**ASSIGNED TASK**
Pictures are to be left out, and the rest of the records reproduced exactly.

**MATERIAL SUPPLIED**
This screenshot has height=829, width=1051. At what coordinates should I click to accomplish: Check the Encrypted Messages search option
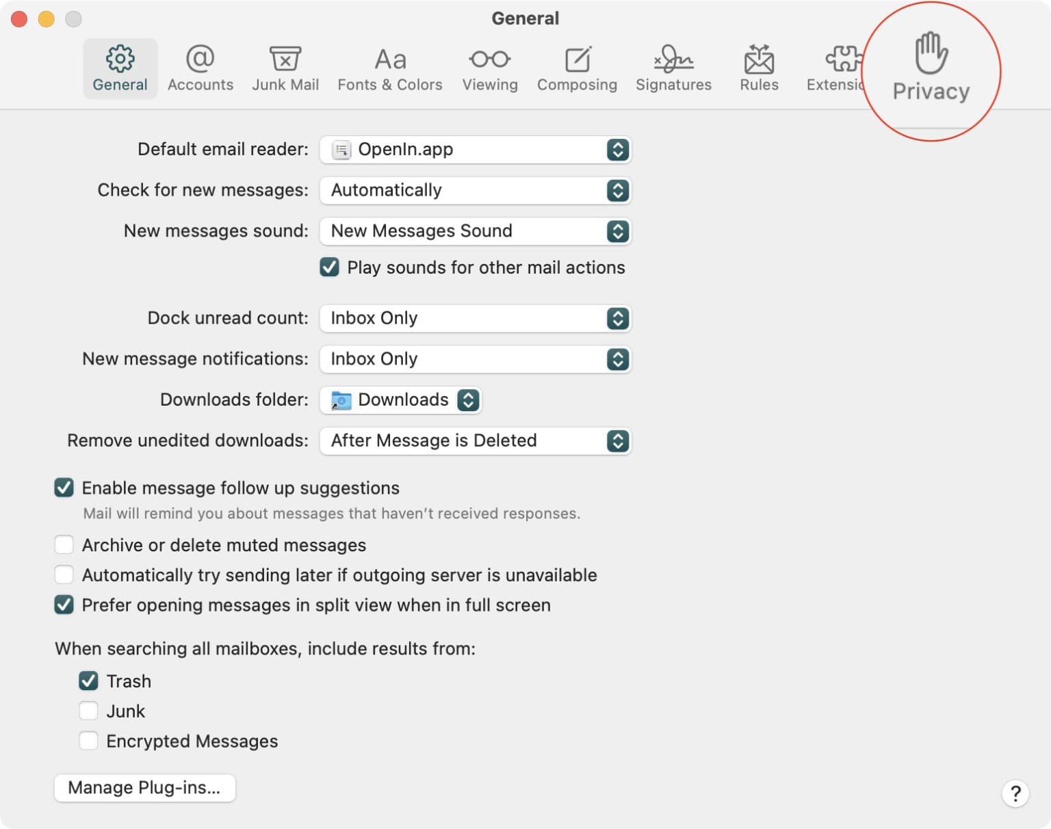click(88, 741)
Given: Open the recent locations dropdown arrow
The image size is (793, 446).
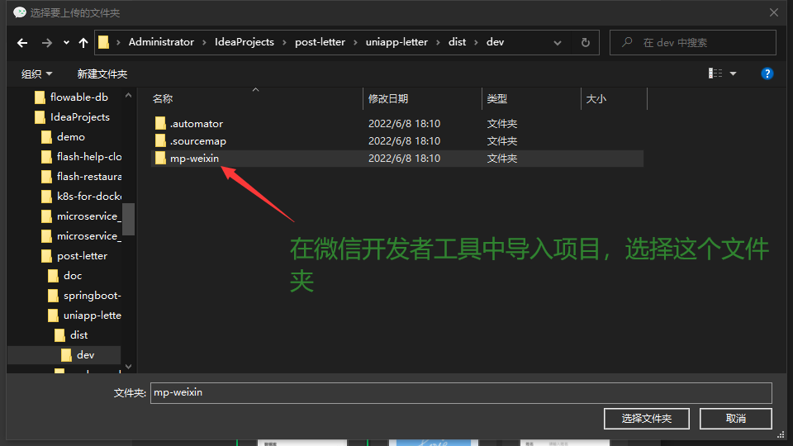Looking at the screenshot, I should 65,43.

**RESULT OF THIS EXERCISE**
This screenshot has height=829, width=1051. At what coordinates should I click to accomplish: Check the Encrypted Messages search option
click(88, 741)
Given: Open the recent locations dropdown arrow
The image size is (793, 446).
Looking at the screenshot, I should 65,43.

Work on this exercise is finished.